A Foray into Rust: Euler One
2021-07-31 | 2023-11-26
Estimated Reading Time: 15 minutes
As a programmer, I am long in the tooth. I started out with FORTRAN, went on to Forth, and settled with
C
through three decades or more. Later, it was MATLAB and Octave
for high level computing. For scripting, I used Perl or bash. Python, the current
darling of programmers, is an unknown bourne to
me.
So why did I choose Rust as the new
programming language to learn? Rust is the emerging programming
language, developed at Mozilla [1]. It has been consistently voted the
most loved programming language in Stack Overflow Developer Surveys
[2]. End-users,
such as scientists,
are turning to Rust when Python has proven inadequate for some reason
[3]. And corporate users
include Dropbox, Mozilla, Microsoft, npm, etc. [4].
But there are other, more personal, reasons as well. My previous bet
on the future was on Haskell. I have tried
many times to learn it, almost always giving up in despair, because I
was put off by the unfamiliar notation, and its corpus of arcana, like
monads,
touted by the cognoscenti, as the way to tell the men from the boys.
Enough about the why. Now for the how.
I decided to start learning Rust by solving Project Euler Problem
One—henceforth called Euler One, the problem, or
the question—using Rust. This is a chronicle of my first
efforts, including false starts, errors, backtracks, etc.
Project Euler Problem One
The statement of the problem is simple and pellucid:
Multiples of 3 or 5
If we list all the natural numbers below 10 that are multiples of 3 or 5, we get 3, 5, 6 and 9. The sum of these multiples is 23.
Find the sum of all the multiples of 3 or 5 below 1000. [Emphasis is mine]
Algorithm for problem solving
The algorithm for problem solving is [5]:
- Read the question carefully.
- Understand the question correctly.
- Answer the question precisely.
The problem asks for all the multiples of \(3\) or \(5\) below \(1000\). I have emphasized the words that require careful understanding and thought. Care at this stage of acquaintance with the problem staves off many a careless mistake by nipping it in the bud.
Parsing the question
The word “or”
I have emphasized three words in the problem definition: all, or, and below. The first is obvious. Let us look at the other two.

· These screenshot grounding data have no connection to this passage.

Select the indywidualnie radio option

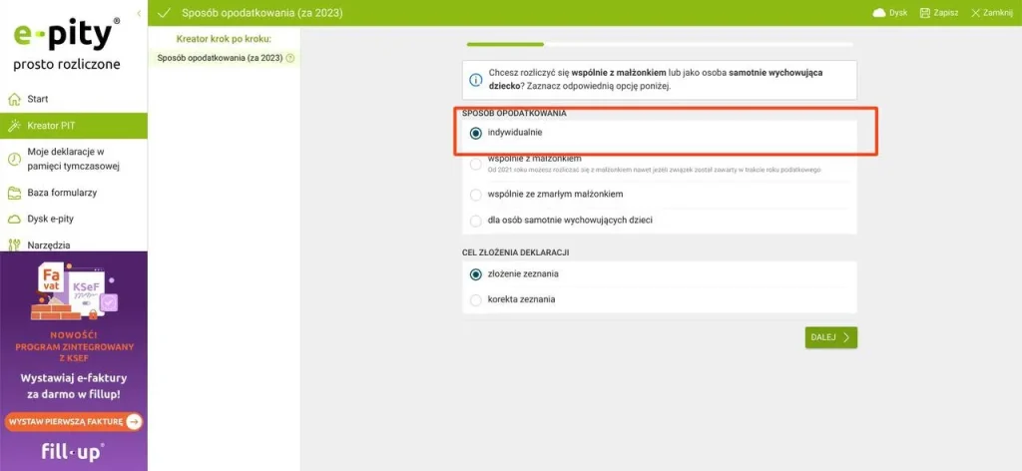476,133
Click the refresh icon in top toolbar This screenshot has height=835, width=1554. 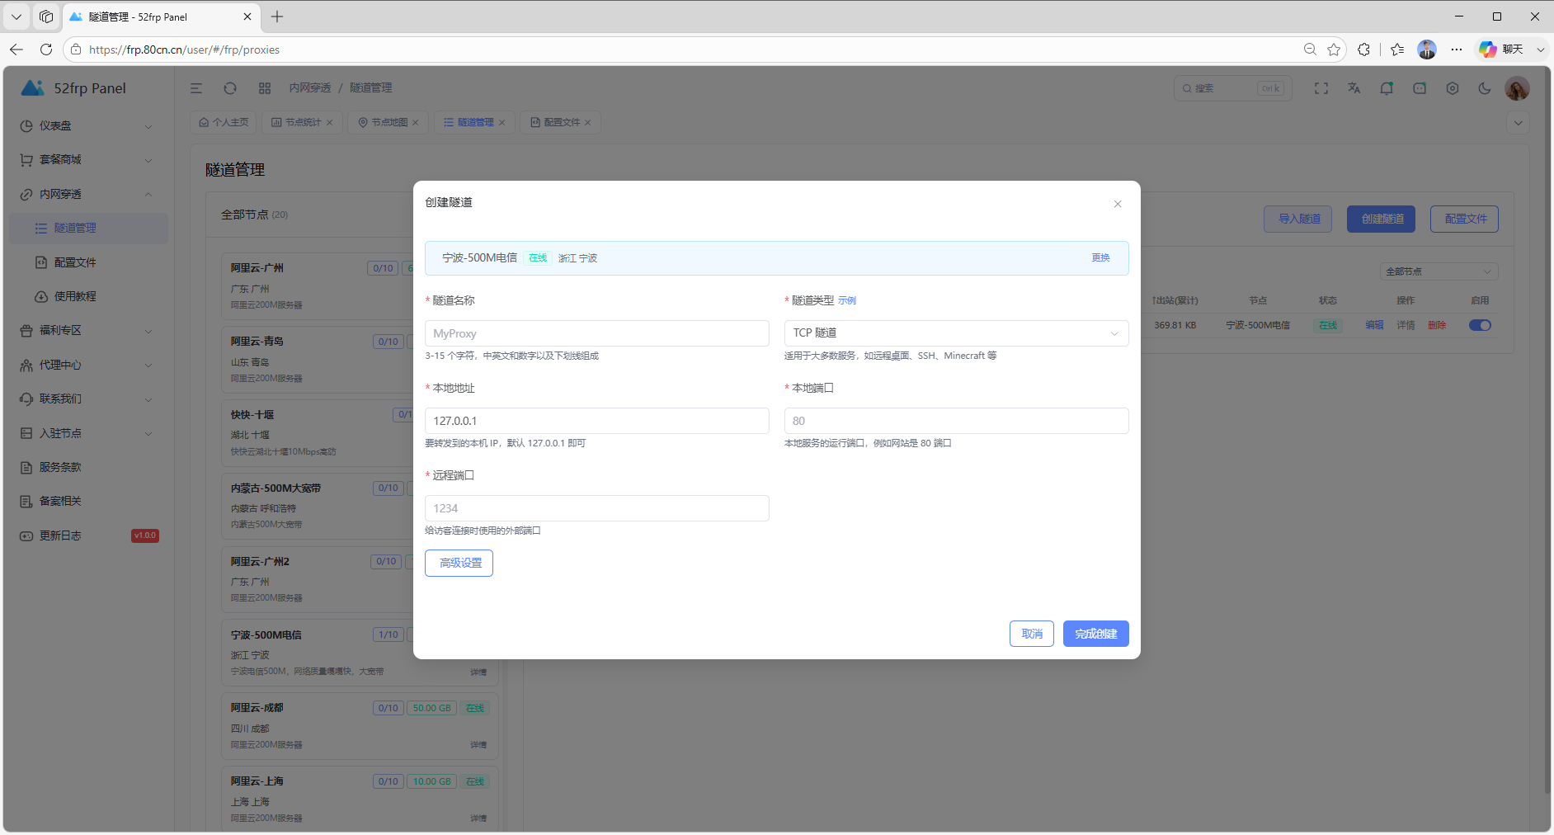tap(230, 88)
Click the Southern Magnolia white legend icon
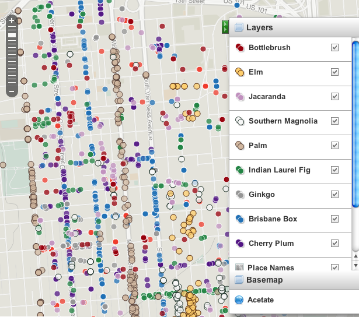Viewport: 359px width, 317px height. pos(239,121)
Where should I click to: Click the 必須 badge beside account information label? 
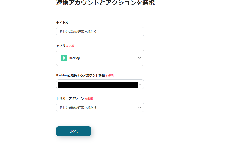tap(111, 75)
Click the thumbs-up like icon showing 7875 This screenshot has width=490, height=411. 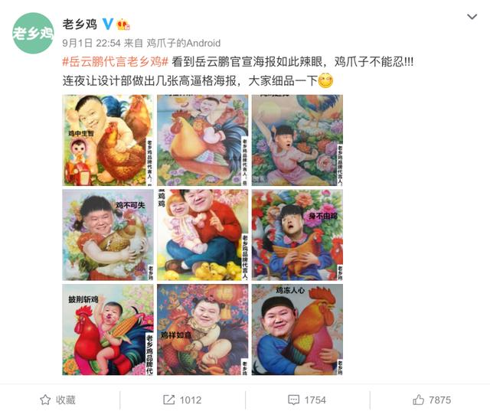[x=419, y=400]
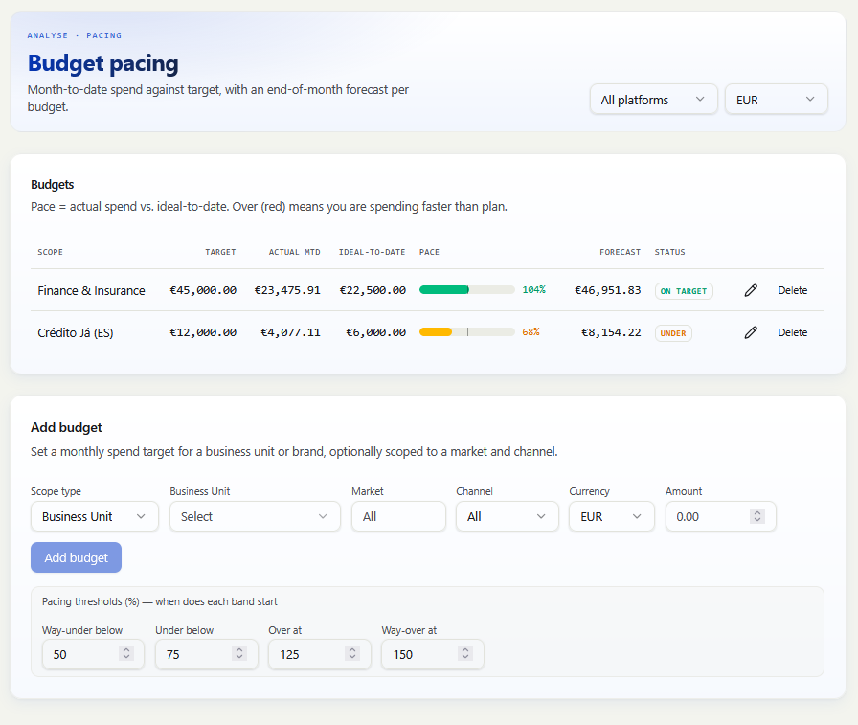Expand the Scope type Business Unit dropdown
858x725 pixels.
pos(95,516)
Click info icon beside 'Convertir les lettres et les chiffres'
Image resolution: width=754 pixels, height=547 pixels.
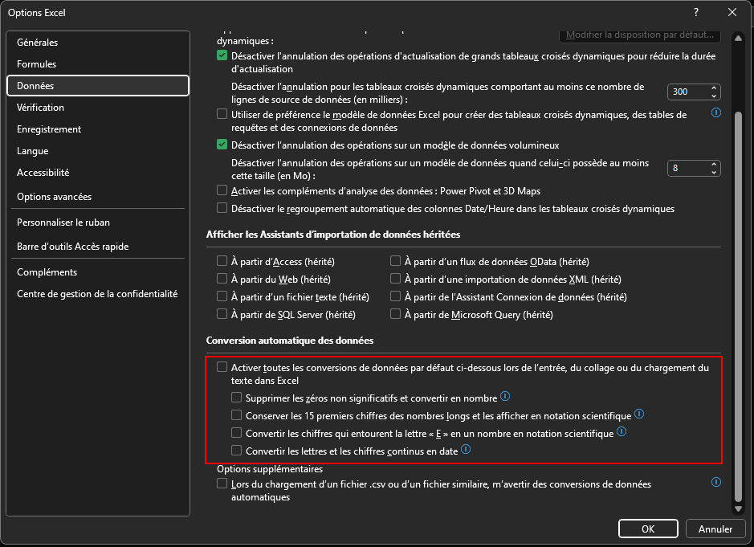tap(466, 451)
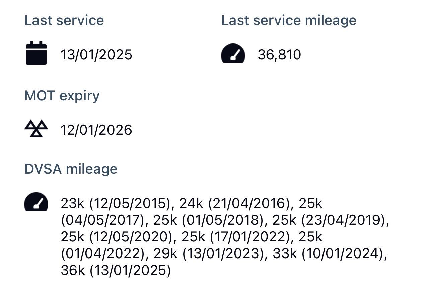The image size is (430, 294).
Task: Select the "Last service" heading
Action: point(64,20)
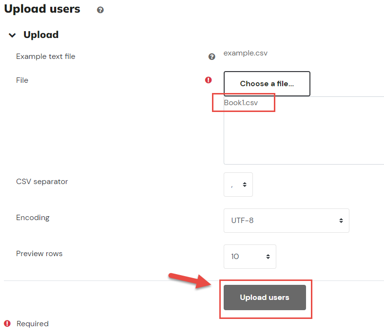Click the Encoding field label
384x335 pixels.
click(x=33, y=218)
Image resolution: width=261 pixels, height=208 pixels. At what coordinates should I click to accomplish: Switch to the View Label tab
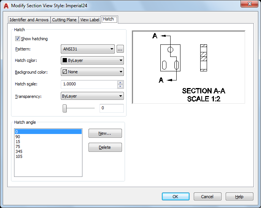89,20
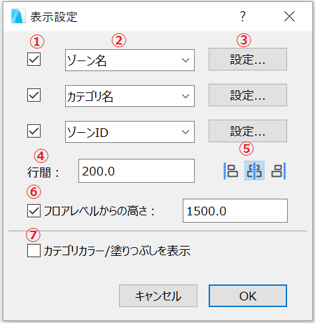Enable カテゴリカラー/塗りつぶしを表示 checkbox
The image size is (315, 323).
tap(34, 251)
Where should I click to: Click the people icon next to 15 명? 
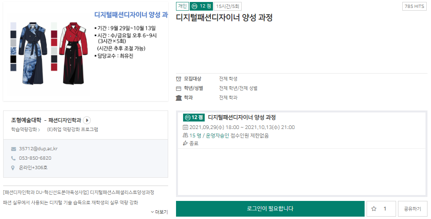tap(185, 136)
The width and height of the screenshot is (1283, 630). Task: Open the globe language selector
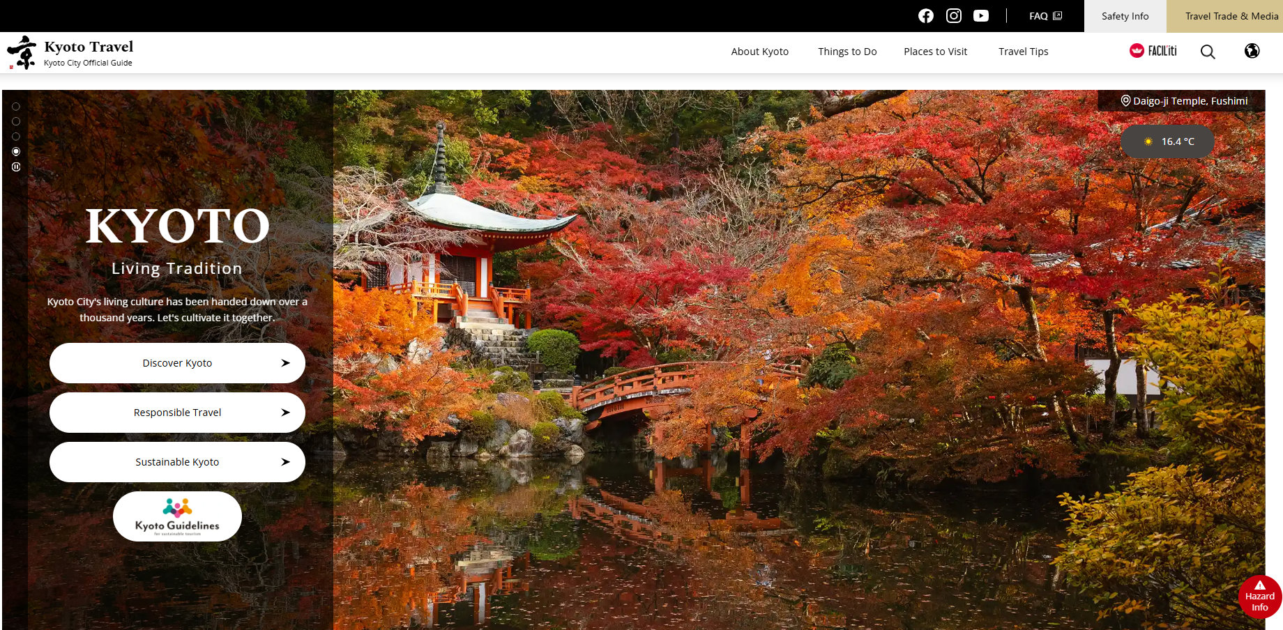tap(1252, 51)
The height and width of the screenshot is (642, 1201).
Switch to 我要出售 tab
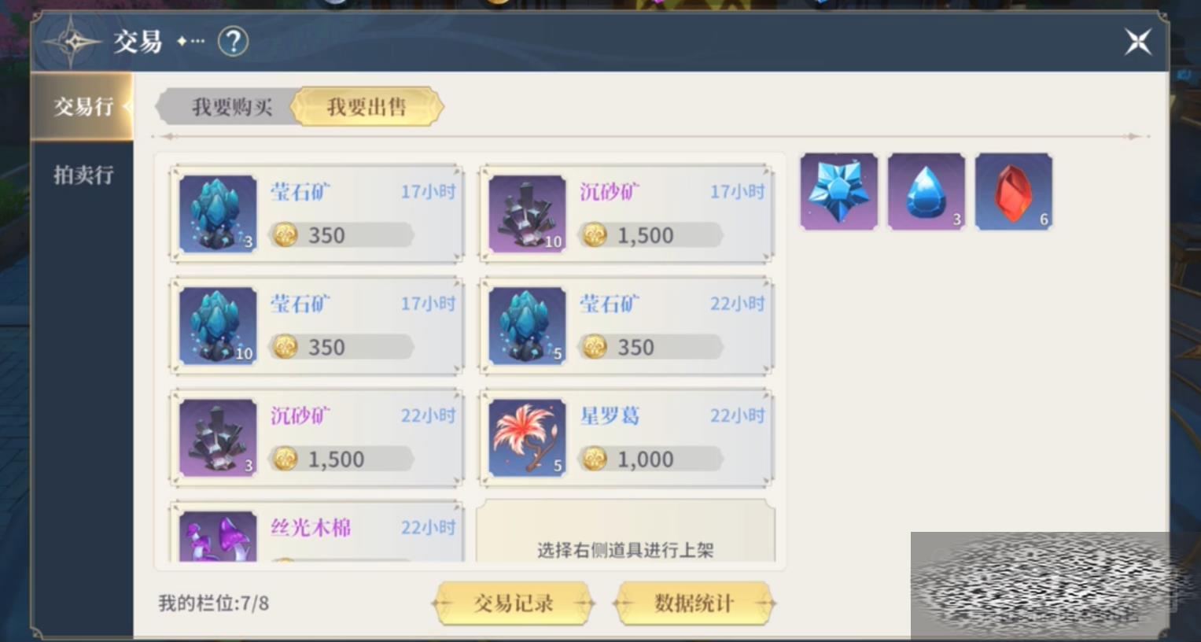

The phrase “multiples of 3 or 5” may be interpreted in two ways. If we think of it as an inclusive or, then it means “multiples of \(3\), multiples of \(5\), and multiples of both \(3\) and \(5\)”.
If we think of it as an exclusive or, then it means “multiples of \(3\), multiples of \(5\), but not multiples of both \(3\) and \(5\)”.
Since the qualification of “but not both” is absent from the rubric, we will assume an inclusive or, i.e., the first interpretation.
The word “below”
The word “below” introduces the mathematical relation \(<\) as opposed to \(\leq\). This means all multiples of three or five that are less than \(1000\), excluding \(1000\).
The time spent in looking at the question through a magnifying glass is time well spent, because it forces us to assume the mindset of the author who carefully crafted the question. We thereby become acquainted with the possibilities for pitfalls and potholes that could otherwise upend our efforts.
Initial thoughts
The multiples of \(3\) are those numbers, which when divided by \(3\), leave a remainder of zero. Likewise the numbers which leave a remainder of zero when divided by \(5\) are multiples of \(5\). This implies integer arithmetic, and that in turn, could mean we have to declare the type of numbers we are using. Floating point division will never do for our problem. But anyway, division is problematic; witness the caveat that the divisor may not be zero in the field of rational numbers, \(\mathbb{Q}\).
In terms of division, the % operator for integer
division from other programming languages suggests itself. But is
division the most natural way to identify the multiples of a number?
Should it not be multiplication instead? It is time to start thinking
with a beginner’s
mind.
We also need a structure like an array or list where numbers may be appended or inserted until the stopping condition is reached. If we keep a running total, though, we do not need anything else except three receptacles: one for the sum of multiples of three, \(s_3\), another for the sum of multiples of five, \(s_5\), and one more for the sum of multiples of \(15\), \(s_{15}\). Let us try the latter option first, and leave arrays for a later refinement.
Setting the bounds
We know that \(1000 \div 3 = 333\) with a remainder of \(1\). The largest multiple of \(3\) less than \(1000\) is therefore, \(333 \times 3 = 999\). The number of multiples of \(3\), \(n_{3}\), we will be dealing with is thus \(333\).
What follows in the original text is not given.